Copy the lines below word for word, leaving out the pictures.
---
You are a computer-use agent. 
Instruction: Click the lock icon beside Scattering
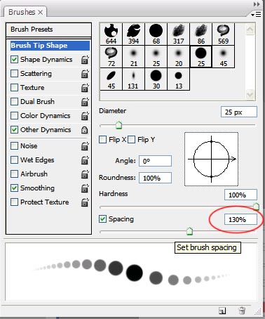click(85, 74)
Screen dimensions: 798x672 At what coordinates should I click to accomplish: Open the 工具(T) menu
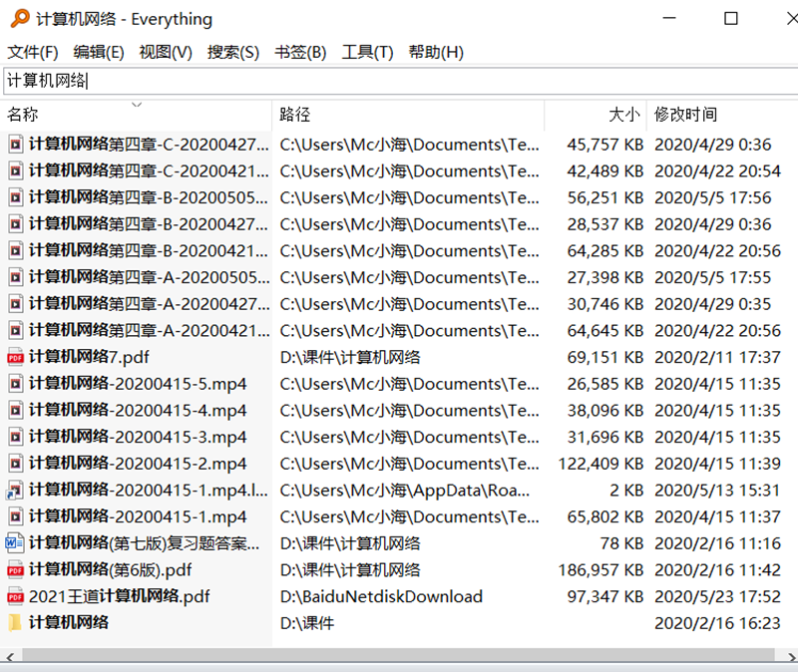pyautogui.click(x=367, y=52)
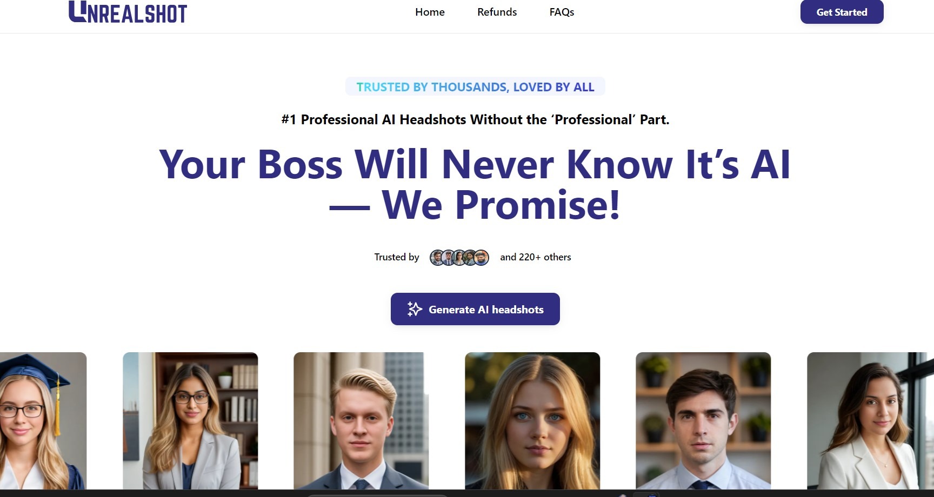Screen dimensions: 934x497
Task: Click Generate AI headshots button
Action: click(x=475, y=309)
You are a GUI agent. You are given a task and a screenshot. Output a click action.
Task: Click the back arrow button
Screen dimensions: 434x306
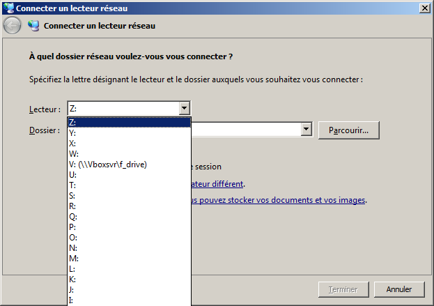pyautogui.click(x=13, y=26)
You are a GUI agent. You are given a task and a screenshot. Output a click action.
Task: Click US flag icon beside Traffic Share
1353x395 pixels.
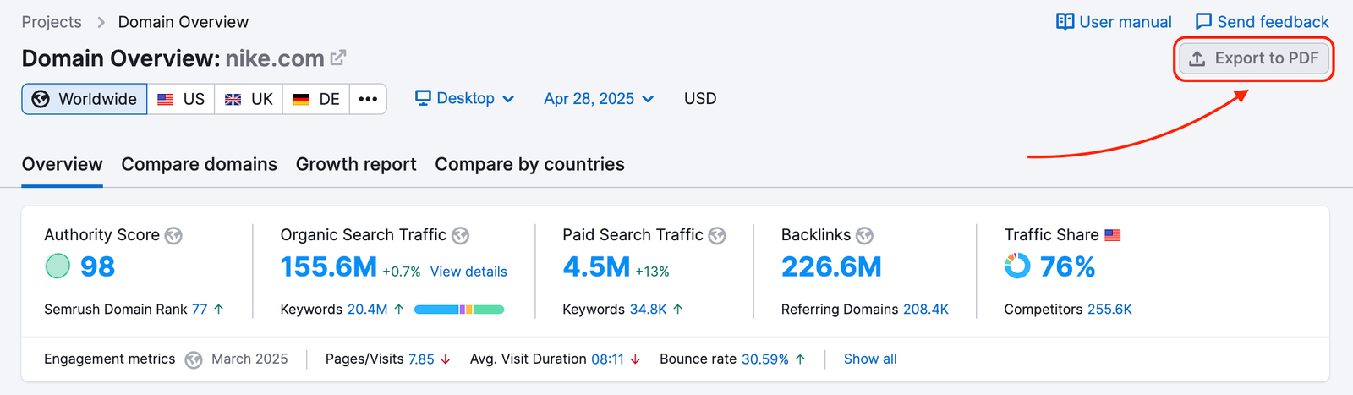point(1113,235)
---
### Task solution
You are a computer-use agent. 
Instruction: Click the lock icon beside Scattering
click(85, 74)
Screen dimensions: 798x672 At what coordinates should I click to accomplish: Open the 工具(T) menu
pyautogui.click(x=367, y=52)
Screen dimensions: 934x497
Task: Click Generate AI headshots button
Action: click(x=475, y=309)
You are a GUI agent. You are given a task and a screenshot. Output a click action.
Task: Click the back arrow button
Screen dimensions: 434x306
pyautogui.click(x=13, y=26)
You are a GUI agent. You are given a task and a screenshot. Output a click action.
Task: Click US flag icon beside Traffic Share
1353x395 pixels.
point(1113,235)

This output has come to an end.